RIO - Após o fenômeno “Avenida Brasil”, que dirigiu a quatro mãos com Amora Mautner, imprimindo um visual de estilo documental fora das convenções das novelas das 21h, o mineiro José Luiz Villamarim disparou o radar do cinema brasileiro em sua busca por novos talentos. A percepção inicial de que há um cineasta prestes a eclodir de dentro do ex-economista transformado em diretor de novelas cresce a cada novo reclame publicitário de “O canto da sereia”, novo projeto de Villamarim. No ar a partir do dia 8, na Rede Globo, a microssérie em quatro capítulos sobre um segurança (Marcos Palmeira) empenhado em desvendar o assassinato de uma musa do axé (Ísis Valverde) flagra uma Bahia distante do cravo e da canela habituais com que a teledramaturgia trata o estado.
— A TV já fez muito a Bahia de Jorge Amado. Eu queria uma Salvador contemporânea, realista — diz Villamarim, que desenvolveu “O canto da sereia” no núcleo do diretor Ricardo Waddington.
Baseada no romance homônimo de Nelson Motta, a Bahia onde Ísis é uma Ivete Sangalo com ares de femme fatale é retratada sem os filtros alegóricos (e bem-comportados) do folhetim. A microssérie segue os moldes da estética de documentário perseguida por Villamarim — que impressionou a audiência nas tomadas do lixão de “Avenida Brasil”. Essa estética faz com que ele já seja tratado como um diretor autoral pela crítica especializada. E, agora, ele está disposto a mostrar que o sexto sentido do cinema não se engana: em junho, roda seu primeiro longa-metragem, “Inferno provisório”, tirado do épico literário do escritor Luiz Ruffato.
— Quando me formei em Economia, em BH, o cinema estava parado, pelo fim da Embrafilme (distribuidora estatal desmantelada em 1990). A videoarte, que é forte até hoje em Minas, apareceu como uma alternativa de expressão. Eu fiz ainda um docudrama para a polícia mineira antes de emplacar um estágio na minissérie “Anos rebeldes”, onde trabalhei com o cineasta Silvio Tendler. Mas filmar sempre foi um desejo. Se levei algo de cinema para a TV, foi a busca pela organicidade realista do documentário — diz Villamarim.
Fé no ator
Carregado de influências de realizadores como John Cassavetes e Michael Winterbottom no olhar, Villamarim rodou a série com parceiros de DNA cinematográfico. A começar pelo fotógrafo Walter Carvalho, diretor de “Raul — O início, o fim e o meio”, um dos documentários brasileiros de maior público da década, com 170 mil pagantes.

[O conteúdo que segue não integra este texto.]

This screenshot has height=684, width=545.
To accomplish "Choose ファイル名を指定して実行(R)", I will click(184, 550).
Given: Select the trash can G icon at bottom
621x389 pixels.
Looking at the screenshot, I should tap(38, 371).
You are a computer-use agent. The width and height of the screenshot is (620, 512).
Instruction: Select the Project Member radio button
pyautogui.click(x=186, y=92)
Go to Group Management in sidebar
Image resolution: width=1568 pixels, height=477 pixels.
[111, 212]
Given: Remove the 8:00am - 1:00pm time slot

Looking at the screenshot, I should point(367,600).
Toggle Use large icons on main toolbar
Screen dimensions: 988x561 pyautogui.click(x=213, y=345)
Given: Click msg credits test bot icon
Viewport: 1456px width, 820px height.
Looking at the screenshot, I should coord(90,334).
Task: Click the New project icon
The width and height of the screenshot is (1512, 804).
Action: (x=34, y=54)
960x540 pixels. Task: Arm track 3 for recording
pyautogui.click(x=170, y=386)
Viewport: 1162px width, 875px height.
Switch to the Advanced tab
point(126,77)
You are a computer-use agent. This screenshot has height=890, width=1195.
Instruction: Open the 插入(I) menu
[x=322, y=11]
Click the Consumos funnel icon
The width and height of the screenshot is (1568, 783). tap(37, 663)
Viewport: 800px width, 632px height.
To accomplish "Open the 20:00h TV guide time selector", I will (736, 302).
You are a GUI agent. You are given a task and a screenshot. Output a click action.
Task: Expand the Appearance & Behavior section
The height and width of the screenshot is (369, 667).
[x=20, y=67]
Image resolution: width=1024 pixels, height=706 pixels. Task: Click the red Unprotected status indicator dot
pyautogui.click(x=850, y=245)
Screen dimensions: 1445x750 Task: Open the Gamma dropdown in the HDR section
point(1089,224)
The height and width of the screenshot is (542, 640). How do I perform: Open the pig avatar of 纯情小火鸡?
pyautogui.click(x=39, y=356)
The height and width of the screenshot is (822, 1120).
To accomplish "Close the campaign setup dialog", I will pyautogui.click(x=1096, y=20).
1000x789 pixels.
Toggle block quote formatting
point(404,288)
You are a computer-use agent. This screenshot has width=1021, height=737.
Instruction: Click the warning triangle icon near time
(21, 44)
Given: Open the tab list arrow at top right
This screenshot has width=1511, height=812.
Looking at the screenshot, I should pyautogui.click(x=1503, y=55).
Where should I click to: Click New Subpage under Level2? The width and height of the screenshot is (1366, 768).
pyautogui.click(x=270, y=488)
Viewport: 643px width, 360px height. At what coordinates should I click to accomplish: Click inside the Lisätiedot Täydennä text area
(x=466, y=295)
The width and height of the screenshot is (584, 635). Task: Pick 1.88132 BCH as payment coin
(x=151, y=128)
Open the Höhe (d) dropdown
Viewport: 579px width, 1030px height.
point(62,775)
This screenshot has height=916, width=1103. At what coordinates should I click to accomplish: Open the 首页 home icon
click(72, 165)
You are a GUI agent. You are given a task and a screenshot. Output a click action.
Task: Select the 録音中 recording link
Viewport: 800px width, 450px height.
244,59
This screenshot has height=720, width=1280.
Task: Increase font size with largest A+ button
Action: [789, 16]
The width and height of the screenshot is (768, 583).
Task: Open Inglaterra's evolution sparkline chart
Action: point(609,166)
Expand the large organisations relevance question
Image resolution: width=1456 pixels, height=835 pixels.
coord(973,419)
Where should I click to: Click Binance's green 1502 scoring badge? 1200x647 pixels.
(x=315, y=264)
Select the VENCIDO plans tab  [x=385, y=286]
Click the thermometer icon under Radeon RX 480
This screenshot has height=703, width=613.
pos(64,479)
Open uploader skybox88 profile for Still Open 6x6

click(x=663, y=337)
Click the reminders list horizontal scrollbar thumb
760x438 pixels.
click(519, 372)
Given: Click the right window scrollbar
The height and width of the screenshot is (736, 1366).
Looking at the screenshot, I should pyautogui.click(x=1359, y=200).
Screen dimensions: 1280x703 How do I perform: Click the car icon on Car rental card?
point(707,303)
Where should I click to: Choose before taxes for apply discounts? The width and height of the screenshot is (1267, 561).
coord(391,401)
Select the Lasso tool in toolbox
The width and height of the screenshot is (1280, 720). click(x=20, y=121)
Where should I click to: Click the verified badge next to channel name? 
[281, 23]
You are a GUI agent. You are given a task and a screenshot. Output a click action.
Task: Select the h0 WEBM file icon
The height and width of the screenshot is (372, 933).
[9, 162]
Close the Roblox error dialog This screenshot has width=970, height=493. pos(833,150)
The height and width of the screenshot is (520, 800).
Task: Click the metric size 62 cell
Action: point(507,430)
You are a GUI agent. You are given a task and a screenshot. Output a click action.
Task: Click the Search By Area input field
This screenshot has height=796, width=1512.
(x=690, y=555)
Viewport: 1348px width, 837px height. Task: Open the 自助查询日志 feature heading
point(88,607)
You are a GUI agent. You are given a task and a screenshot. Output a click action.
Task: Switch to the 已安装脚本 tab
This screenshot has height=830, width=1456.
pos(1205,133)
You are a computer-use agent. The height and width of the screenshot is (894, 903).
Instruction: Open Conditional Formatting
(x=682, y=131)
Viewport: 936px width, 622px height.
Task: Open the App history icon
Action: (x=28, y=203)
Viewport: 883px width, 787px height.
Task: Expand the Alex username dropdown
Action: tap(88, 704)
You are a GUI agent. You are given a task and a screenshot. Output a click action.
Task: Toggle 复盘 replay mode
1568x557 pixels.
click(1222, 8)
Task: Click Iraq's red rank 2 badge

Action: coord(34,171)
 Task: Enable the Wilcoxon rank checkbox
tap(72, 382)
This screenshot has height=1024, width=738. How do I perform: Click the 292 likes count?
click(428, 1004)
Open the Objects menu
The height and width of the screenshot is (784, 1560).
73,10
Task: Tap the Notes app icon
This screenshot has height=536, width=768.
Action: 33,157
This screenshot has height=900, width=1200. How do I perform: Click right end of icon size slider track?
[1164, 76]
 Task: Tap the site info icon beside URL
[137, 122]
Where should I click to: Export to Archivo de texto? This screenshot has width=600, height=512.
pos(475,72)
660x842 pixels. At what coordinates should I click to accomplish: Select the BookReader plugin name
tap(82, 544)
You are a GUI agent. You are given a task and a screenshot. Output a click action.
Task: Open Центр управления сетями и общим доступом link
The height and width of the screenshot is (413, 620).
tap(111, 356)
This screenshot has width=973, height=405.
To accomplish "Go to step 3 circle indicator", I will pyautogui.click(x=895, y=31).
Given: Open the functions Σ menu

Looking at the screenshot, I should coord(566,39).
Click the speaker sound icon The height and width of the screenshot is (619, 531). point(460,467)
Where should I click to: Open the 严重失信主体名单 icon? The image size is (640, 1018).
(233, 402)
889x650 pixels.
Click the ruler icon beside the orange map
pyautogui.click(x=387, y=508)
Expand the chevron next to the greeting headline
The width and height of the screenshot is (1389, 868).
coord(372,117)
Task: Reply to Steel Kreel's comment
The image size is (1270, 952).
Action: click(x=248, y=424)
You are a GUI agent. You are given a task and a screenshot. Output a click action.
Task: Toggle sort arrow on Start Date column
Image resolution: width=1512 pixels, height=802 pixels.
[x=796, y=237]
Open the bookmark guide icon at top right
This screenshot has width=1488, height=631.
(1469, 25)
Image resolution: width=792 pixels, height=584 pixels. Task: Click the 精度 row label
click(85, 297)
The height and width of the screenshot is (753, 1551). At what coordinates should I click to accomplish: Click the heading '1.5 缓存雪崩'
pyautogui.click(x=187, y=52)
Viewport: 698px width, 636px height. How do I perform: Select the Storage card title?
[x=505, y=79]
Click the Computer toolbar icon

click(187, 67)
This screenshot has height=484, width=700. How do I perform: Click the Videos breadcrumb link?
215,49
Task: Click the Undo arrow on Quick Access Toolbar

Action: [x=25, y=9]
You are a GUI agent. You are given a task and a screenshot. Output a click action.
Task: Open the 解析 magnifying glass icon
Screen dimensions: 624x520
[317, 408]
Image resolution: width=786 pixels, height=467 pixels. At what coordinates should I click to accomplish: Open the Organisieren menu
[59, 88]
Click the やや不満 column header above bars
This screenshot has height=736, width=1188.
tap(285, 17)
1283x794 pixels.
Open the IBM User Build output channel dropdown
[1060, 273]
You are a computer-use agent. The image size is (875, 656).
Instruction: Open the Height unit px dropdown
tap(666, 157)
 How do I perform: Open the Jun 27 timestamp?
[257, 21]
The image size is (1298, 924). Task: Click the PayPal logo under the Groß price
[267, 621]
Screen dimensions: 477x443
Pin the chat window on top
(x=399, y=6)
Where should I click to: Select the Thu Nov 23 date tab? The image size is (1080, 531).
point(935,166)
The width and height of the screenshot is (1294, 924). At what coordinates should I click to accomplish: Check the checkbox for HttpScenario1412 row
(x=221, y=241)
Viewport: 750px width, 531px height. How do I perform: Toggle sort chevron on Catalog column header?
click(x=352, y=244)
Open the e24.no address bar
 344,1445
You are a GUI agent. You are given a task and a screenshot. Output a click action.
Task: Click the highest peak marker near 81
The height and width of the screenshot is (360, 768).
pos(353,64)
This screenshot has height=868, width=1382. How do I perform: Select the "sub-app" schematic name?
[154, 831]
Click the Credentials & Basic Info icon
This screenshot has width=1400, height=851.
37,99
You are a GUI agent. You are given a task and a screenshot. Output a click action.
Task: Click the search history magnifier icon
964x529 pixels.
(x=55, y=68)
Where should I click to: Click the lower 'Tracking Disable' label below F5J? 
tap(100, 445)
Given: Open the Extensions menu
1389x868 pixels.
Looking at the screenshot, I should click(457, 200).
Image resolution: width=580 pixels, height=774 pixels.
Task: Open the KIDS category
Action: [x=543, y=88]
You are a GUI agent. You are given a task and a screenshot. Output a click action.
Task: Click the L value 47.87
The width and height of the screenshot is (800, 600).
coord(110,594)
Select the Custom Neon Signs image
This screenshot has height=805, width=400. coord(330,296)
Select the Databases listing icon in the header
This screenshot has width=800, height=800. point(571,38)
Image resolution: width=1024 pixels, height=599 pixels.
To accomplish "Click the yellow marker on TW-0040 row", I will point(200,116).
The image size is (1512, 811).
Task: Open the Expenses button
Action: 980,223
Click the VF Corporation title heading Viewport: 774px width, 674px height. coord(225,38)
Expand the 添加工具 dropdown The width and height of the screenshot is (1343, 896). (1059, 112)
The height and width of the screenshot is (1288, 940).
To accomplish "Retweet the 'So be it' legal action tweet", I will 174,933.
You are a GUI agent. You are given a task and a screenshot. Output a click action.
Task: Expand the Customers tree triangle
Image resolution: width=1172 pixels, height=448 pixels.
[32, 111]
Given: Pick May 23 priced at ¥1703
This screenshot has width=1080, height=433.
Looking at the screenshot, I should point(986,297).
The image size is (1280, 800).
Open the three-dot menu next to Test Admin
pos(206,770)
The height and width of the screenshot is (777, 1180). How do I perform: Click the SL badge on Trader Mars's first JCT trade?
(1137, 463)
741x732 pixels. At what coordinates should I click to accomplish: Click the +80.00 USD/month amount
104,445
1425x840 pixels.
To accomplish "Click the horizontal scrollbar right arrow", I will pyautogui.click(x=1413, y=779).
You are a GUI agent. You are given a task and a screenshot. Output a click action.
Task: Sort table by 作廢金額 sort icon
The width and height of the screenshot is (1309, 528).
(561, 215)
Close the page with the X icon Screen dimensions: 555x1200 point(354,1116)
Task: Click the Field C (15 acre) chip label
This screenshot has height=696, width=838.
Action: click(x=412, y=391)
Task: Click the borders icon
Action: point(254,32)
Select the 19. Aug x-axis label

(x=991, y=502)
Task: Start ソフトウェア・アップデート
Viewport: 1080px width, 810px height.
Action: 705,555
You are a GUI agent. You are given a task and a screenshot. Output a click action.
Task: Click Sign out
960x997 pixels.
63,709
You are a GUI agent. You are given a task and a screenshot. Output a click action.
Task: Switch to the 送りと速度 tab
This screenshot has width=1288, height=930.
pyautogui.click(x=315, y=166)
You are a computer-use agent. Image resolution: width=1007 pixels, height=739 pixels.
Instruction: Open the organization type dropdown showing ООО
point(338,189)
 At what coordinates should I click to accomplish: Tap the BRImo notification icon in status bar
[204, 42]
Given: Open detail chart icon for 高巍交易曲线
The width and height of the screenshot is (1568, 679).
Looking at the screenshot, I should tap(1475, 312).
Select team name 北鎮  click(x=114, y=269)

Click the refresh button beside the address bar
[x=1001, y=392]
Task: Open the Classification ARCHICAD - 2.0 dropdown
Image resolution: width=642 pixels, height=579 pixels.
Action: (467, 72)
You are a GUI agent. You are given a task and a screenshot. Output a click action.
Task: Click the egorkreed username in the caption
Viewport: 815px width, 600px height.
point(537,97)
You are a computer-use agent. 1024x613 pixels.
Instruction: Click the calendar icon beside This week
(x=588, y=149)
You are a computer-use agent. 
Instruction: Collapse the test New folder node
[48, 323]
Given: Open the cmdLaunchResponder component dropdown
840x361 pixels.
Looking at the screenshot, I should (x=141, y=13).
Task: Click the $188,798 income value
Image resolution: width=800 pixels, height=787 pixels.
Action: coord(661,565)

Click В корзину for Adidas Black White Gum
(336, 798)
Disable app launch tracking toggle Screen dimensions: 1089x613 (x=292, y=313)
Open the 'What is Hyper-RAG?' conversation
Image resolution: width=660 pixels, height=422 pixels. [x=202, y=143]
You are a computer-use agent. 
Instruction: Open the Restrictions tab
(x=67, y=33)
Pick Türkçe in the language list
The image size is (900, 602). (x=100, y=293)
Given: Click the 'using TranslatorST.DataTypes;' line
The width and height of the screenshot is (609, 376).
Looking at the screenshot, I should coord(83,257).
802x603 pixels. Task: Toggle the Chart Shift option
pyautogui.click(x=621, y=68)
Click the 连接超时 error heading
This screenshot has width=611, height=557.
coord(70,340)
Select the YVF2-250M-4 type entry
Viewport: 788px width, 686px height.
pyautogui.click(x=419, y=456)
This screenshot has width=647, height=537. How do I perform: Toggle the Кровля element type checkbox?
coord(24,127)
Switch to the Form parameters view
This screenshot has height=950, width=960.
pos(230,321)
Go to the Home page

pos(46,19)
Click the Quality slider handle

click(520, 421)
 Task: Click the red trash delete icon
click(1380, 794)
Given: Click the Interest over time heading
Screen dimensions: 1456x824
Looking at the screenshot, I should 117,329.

—Quando se vê um plano refinado na TV, dizem que seu diretor está fazendo cinema na televisão. Não é bem assim. O que confere a Villamarim um traço de cinegrafia é o fato de que faz novela ou série não preocupado com os ditames do folhetim, mas sim com a reflexão do olhar — diz Carvalho.
Supervisionada por Glória Perez, a adaptação do texto de Motta foi escrita por George Moura (roteirista de “Linha de passe”), Patrícia Andrade (que roteirizou o blockbuster “2 filhos de Francisco”), e Sergio Goldenberg (diretor de “Bendito fruto”).
— Zé Luiz é um diretor que tem obsessão pelo artesanato da cena, um gosto sublime pelo plano cinematográfico, que não seja apenas belo, mas que conte a história narrada — diz Moura, parceiro de Villamarim no programa “Por toda a minha vida: Mamonas Assassinas”, indicado ao International Emmy Awards em 2009 e roteirista de “Inferno provisório”.
Autor de “Avenida Brasil”, João Emanuel Carneiro distingue a direção de Villamarim pelo timbre emotivo.
— Melodrama exige emoção. Villmarim dá essa emoção porque injeta verdade ao enquadramento nesse olho realista que tem — diz Carneiro.
Com sucessos como “Paraíso tropical” e “Cabocla” no currículo, Villamarim levou ainda atores de projeção no cinema, como João Miguel e Fabiula Nascimento, para “O canto da sereia”.
— Acredito na força dos atores. Parte deles a relação de identificação que a TV, na busca da verdade, pode criar.